United States District Court, D. Arizona
ORDER
Honorable John Z. Boyle United States Magistrate Judge
Pending
before the Court is Plaintiff Azerbaijan Ministry of
Defense's (AMOD) Motion for Summary Judgment against
Defendant Robert Reish. (Doc. 78.) Defendant Reish has failed
to file a response to the Motion and the time to do so has
passed. Accordingly, after review, the Court will grant
Plaintiff's Motion, enter judgment against Defendant
Reish on Plaintiff's Breach of Contract Claim, and award
damages to Plaintiff in the amount of $2.1
million.[1]
I.
Background.
The
following facts are undisputed.
a.
Parties.
Plaintiff
AMOD is “a foreign government agency, by and through
its Authorized Agent, Syntelco, Limited, a Limited Liability
Company.” (Doc. 79, ¶ 1.) Defendant Robert Reish
is an individual residing in Hawaii. (Id., ¶
2.) Third party Defendants, Tina and Darin Cannon, reside in
Arizona, and served as officers of Phoenix Heliparts (PHP), a
company in the business of restoring and rebuilding damaged
aircraft. (Id., ¶ 3.) PHP filed for Chapter 11
bankruptcy protection on September 21, 2015. (Id.)
b.
Helicopter Purchase Agreement Between AMOD and
Reish.
On
November 11, 2015, AMOD and Reish entered into a Helicopter
Purchase Agreement (Purchase Agreement) (doc. 78-6, Ex. F, at
1-4) for the sale and delivery of MD 530F helicopter, Serial
Number 0041FF (the 41FF). (Doc. 79, ¶ 4.) Reish had
previously purchased the 41FF from PHP for $1.395 million.

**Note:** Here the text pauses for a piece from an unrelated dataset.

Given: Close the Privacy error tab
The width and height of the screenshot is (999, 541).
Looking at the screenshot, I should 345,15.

(Id., ¶ 5.) The Purchase Agreement between
Reish and AMOD required Reish to deliver the 41FF helicopter
to AMOD in a fully-operational and airworthy condition.
(Id., ¶ 6.) Specifically, the Purchase
Agreement states:
Delivery Condition: The Helicopter will be delivered with all
systems operational, Flight records up to date, all mandatory
Federal Aviation Administration (“FAA”)
Airworthiness Directives and Service Bulletins complied
with..
(Doc. 78-6 at 3, ¶ 4.) In exchange for delivering a
fully-operational 41FF helicopter, AMOD agreed to pay Reish
$2.15 million. (Id. at 3, ¶ 1; Doc. 79, ¶
7.) Also included in the Purchase Agreement is an integration
clause, which states
This purchase agreement, along with the attached invoice and
escrow statement, is the only contract controlling this
purchase and sale of the said Helicopter, and contains all
agreements, expressed or implied whether verbal or in
writing, between the PURCHASER [AMOD] and the SELLER [Reish].

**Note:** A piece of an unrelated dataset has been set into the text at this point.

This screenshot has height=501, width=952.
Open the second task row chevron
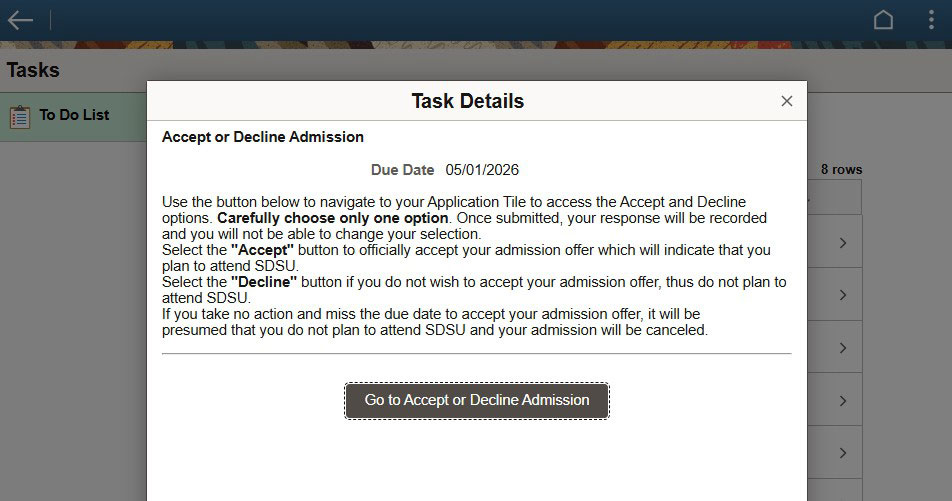[x=843, y=296]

(Doc. 78-6 at 4, ¶ 11; Doc. 79, ¶ 9.) No. contract
or agreement exists between Reish and AMOD beyond the
Purchase Agreement. (Doc. 79, ¶ 8.) The Purchase
Agreement's cover page provides that “[a]ny changes
[to the Purchase Agreement] must be executed by [AMOD] and
[Reish] in writing, and mutually agreed to.”
(Id., ¶ 10; Doc. 78-6 at 2.)
c.
Performance Under the Purchase Agreement.
On
November 25, 2015, AMOD, via escrow, wired Reish the full
purchase price of $2.15 million, fully performing its
obligations under the Purchase Agreement. (Doc. 79,
¶¶ 11-12; Doc. 78-1, Ex. A, at 18-19 (Reish
deposition transcript acknowledging that he received the full
purchase price of the aircraft and that AMOD complied
“with its obligations to [Reish] as the seller of this
aircraft[.]”); Doc. 78-3, Ex. C, at 7 (Reish answering
an interrogatory, affirming that he received a wire from AMOD
via escrow on November 25, 2015, in the amount of $2.15
million).)
Reish,
despite receiving the full purchase price for the 41FF,
“never delivered a fully-operational helicopter to AMOD
at any time.” (Doc. 79, ¶ 13.) Reish asserts that
he never delivered the 41FF helicopter to AMOD because it was
PHP's responsibility to do so. (Id., ¶ 14.)
“There is no written agreement between Reish and AMOD
‘that PHP is obligated to make it airworthy for
them'” (id., ¶ 15), and
“[t]here is no agreement between Reish and AMOD and PHP
‘that PHP would make the aircraft airworthy”
(id., ΒΆ 16). To date, the 41FF ...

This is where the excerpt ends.